Big dreams for a small stand owner in Othello
Janice Baginski (left) and her sister-in-law Jennifer Baginski help customers on the opening of Baginski’s roadside baked stand south of Othello.
Charles H. Featherstone/For The Sun Tribune
Staff Writer | July 17, 2020 8:00 PM
OTHELLO — It’s The Stand’s first day of business.
But you would never know it. Not from the crowd of people gathered around a small stand at the end of a dusty lane south of Othello aptly named “Dessert Road.”
The crowd is lined up politely, asking about the cheesecake and the s’mores cookies, kids wondering if they can go look at the “little cows.”
“I’m here for the cinnamon rolls,” said Karen Gonzalez. “We found this place easy. We found it and everything here is amazing.”
Gonzalez asks baker and The Stand owner Janice Baginski what’s on the trays covered with towels, something Baginski does to protect her baked goods from the bugs. Gonzalez is no stranger to Baginski’s cinnamon rolls — she’s bought them before, when Kix Stand Espresso on Main Street in Othello sold them.
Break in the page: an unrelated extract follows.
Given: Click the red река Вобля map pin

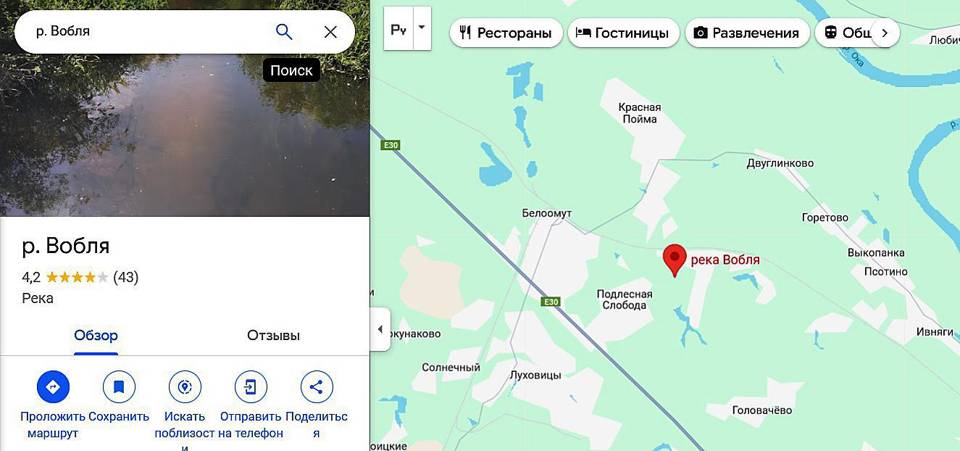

Baginski has been doing business since early January as The Cow Path Artisan Bakery and Creamery, making baked goods to order and selling them from time to time at coffee shops and espresso stands.
“I rent kitchen space at The Pizza Factory in Othello,” Baginski said. “Up until now, whatever people ordered.”
It’s an outgrowth of the family dairy farm, Dan Maur Farms, which Baginski’s husband Chris tends with his parents.
“I run this dairy farm with my husband and three kids and we’re just looking for other ways to make an income,” she said.
The Stand really is a stand, mostly finished, under the mid-morning shade of a spreading tree. In addition to her collection of baked goods, Baginski has jars of fresh blueberries, locally made candles, one last carton of cheese from a cheesemaker in Idaho, and she served complimentary blueberry lemonade and cucumber water in paper cups with positive messages like “Smile!” inked on the side.
“It’s our first day,” Baginski said. “We have never done this before. We finished this (the stand) last night, and we still have half a roof to go.”
By mid-morning, there’s not that much left.
“We had a rush,” Baginski said.
Baginski, who said she grew up on a dairy farm in Canada, is also happy to have kids go look at the calves. She thinks it’s good for people to know something about how their food comes to be.
“There’s no better way to understand where your food comes from than to actually see it and ask questions,” she said.
Baginski got a little help from her sister-in-law Jennifer Baginski, who described herself as a “COVID refugee” from Seattle hiding for the duration out on a farm near Othello.
“She’s looking to have things from other local artisans, looking to support the community,” Jennifer said.
Baginski said she’s looking at expanding her farmstead offering to include more cheese, seasonal jams, and possibly even more of the family’s dairy. However, she is also dreaming of something much bigger than a farmstand.
“My goal is to have my own storefront in Othello,” she said. “Sooner rather than later.”